:: Text segment ::
BEGIN
OPERATION CAESAR: At the Heart of the Syrian Death Machine.

AuthorHarris, William

OPERATION CAESAR: At the Heart of the Syrian Death Machine

Author: Garance Le Caisne (translated from the French by David Watson)

Published by: Polity Press, Cambridge, 2018, 176pp, US$33.95.

Even relatively conservative counts of deaths from violence through Syria's war period from 2011 to 2021 register around half a million fatalities. As with the Covid-19 pandemic, our sensitivity to death in the Syrian war has diminished with increasing numbers of victims. Nonetheless, the Syrian toll ranks as the leading case of human inhumanity to humans in the 21st century so far, and the primary responsibility rests not with non-state actors and religious extremists but with the Syrian state and regime. Determined to retain command of the largest Arab country of the Levant, the apparatus headed by Syrian President Bashar al-Assad deployed its broad array of heavy armaments and intelligence agencies to stamp out recalcitrance.
END
:: Work instruction A ::
Who translated the book from the French, according to the review?
:: Work instruction B ::
Echo the review's wording, starting with "OPERATION CAESAR: At the Heart of the Syrian Death Machine." and going on through "by David Watson)".

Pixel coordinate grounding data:
BEGIN
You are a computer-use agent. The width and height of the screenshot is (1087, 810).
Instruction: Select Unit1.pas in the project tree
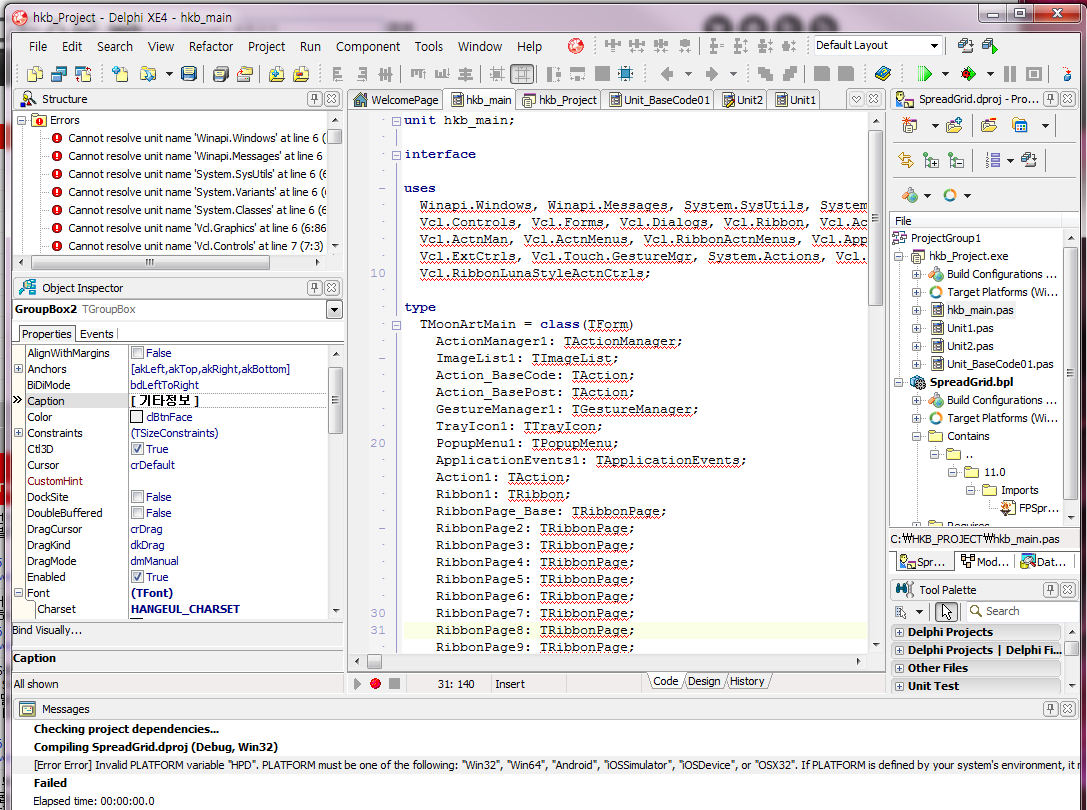point(969,328)
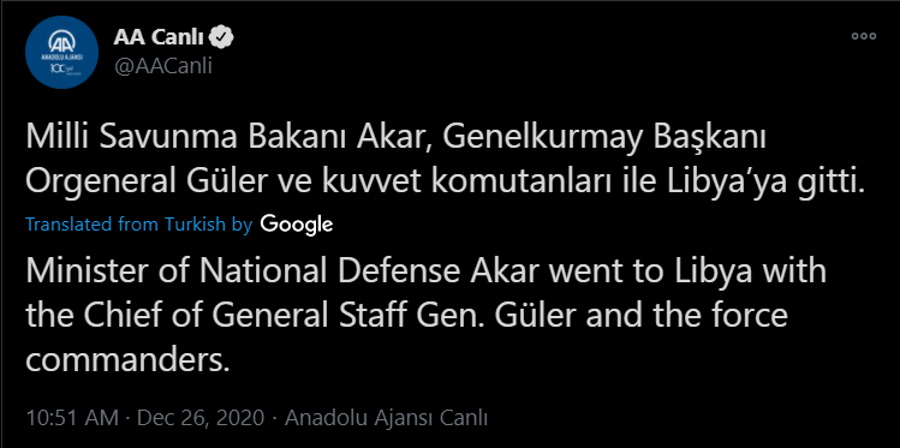Click the Google logo in translation credit
900x448 pixels.
pos(296,224)
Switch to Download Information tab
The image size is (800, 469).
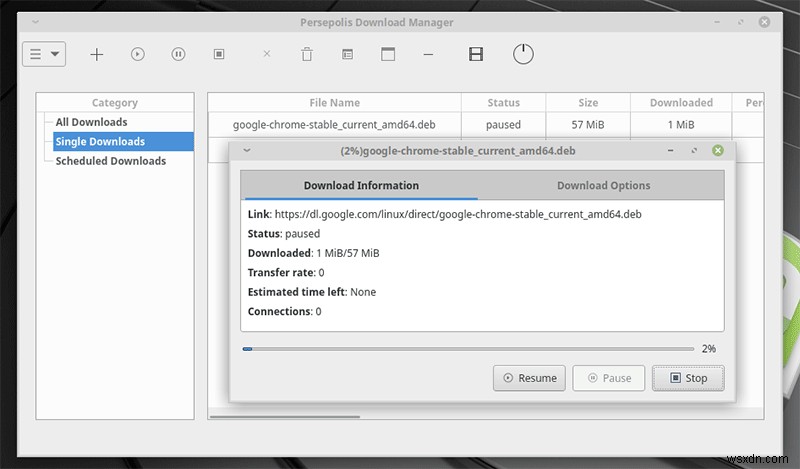pos(361,185)
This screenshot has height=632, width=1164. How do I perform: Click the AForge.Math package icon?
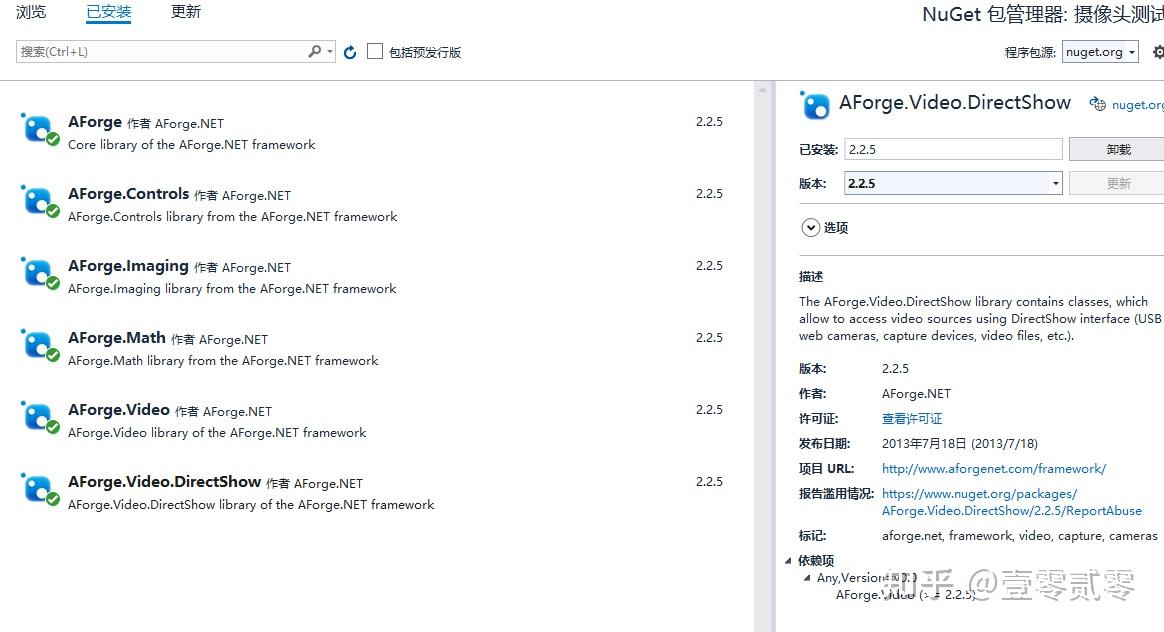pyautogui.click(x=40, y=344)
END
:: Answer section A ::
David Watson

:: Answer section B ::
OPERATION CAESAR: At the Heart of the Syrian Death Machine.

AuthorHarris, William

OPERATION CAESAR: At the Heart of the Syrian Death Machine

Author: Garance Le Caisne (translated from the French by David Watson)